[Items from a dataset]
+++

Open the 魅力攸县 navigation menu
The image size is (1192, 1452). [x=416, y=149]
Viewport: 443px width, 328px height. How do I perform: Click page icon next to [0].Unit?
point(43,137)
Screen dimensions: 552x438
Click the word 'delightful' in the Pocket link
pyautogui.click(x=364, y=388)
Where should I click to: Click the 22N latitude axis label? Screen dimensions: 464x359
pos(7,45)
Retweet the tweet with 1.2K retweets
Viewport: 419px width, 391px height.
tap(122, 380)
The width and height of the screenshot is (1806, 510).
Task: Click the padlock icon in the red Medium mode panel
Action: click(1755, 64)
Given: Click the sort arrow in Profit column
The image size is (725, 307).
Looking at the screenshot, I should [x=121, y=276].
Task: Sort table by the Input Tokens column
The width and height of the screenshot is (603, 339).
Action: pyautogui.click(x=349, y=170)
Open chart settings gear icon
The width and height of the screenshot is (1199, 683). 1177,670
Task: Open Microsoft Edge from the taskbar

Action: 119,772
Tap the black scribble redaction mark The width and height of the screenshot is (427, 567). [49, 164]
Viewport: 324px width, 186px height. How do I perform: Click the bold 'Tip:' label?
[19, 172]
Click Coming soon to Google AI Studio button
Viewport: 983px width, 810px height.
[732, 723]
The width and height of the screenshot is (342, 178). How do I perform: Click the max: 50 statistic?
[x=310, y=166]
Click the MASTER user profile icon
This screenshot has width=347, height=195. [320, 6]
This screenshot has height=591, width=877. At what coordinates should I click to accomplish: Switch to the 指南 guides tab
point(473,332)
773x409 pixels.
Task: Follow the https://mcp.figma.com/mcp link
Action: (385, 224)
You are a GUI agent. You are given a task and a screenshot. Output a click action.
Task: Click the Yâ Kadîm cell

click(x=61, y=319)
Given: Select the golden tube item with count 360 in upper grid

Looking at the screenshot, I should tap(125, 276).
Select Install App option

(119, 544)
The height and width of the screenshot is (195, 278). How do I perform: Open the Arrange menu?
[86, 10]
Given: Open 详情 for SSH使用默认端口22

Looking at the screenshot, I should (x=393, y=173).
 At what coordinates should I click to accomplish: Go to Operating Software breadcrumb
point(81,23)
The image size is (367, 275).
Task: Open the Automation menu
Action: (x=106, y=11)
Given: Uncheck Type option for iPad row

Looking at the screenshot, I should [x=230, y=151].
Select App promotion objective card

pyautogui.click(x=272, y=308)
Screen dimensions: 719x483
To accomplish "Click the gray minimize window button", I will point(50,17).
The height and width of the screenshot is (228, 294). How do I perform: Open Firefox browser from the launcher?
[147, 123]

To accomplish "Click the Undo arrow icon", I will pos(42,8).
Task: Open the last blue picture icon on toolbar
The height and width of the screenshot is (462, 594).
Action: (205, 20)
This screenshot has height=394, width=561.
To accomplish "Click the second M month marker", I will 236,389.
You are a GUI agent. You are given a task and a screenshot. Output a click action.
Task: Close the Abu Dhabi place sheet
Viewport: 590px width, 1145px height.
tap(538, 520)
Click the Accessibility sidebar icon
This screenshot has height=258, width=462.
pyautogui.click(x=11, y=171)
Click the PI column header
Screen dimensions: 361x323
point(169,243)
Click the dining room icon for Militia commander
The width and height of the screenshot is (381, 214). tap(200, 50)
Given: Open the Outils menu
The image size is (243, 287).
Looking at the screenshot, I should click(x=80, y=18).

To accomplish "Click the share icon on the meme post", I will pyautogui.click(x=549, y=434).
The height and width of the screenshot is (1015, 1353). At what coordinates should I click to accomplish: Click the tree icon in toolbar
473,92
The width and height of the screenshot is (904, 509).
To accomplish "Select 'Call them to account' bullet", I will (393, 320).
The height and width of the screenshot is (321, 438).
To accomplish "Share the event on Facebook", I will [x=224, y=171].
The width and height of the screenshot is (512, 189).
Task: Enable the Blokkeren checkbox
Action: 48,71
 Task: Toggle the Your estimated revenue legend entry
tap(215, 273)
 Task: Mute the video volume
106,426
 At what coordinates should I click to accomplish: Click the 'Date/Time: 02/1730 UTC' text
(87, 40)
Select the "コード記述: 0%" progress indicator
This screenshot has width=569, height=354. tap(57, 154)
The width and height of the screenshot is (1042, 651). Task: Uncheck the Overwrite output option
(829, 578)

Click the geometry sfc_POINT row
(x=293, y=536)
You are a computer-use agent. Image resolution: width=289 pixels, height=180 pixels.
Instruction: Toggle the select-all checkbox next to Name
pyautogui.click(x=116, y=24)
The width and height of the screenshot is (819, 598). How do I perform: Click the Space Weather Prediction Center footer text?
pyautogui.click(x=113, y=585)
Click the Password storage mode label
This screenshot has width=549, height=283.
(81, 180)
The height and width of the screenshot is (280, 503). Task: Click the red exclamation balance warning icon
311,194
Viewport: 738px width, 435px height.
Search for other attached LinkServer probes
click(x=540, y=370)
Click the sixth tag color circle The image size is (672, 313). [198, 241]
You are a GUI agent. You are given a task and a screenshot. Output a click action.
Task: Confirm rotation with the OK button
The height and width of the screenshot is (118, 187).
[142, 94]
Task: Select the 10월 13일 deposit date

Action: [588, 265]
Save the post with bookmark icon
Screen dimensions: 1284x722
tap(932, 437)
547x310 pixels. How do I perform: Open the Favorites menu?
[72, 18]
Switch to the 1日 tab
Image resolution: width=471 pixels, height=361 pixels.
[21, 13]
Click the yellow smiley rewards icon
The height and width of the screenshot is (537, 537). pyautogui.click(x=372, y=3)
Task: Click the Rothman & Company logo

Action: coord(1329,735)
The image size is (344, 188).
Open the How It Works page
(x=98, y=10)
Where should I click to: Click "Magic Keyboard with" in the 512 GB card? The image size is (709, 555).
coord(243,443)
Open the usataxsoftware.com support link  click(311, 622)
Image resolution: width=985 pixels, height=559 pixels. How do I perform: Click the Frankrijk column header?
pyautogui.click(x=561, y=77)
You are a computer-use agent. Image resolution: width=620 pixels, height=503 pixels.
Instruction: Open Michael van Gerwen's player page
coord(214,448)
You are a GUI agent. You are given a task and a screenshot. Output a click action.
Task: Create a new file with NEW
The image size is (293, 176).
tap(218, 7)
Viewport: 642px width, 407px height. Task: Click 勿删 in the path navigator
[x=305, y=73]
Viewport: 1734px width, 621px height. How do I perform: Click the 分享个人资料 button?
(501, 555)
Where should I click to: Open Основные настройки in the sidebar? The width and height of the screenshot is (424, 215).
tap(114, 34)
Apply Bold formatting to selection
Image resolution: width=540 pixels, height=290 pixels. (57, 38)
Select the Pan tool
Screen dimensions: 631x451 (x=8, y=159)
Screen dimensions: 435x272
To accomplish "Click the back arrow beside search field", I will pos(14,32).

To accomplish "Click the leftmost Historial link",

+++

Where does the word "computer" appear in the records above? Return every line that holds it.

• _Result of the task_
You are a computer-use agent. Image resolution: width=289 pixels, height=180 pixels.
You are a computer-use agent. Image resolution: width=620 pixels, height=503 pixels.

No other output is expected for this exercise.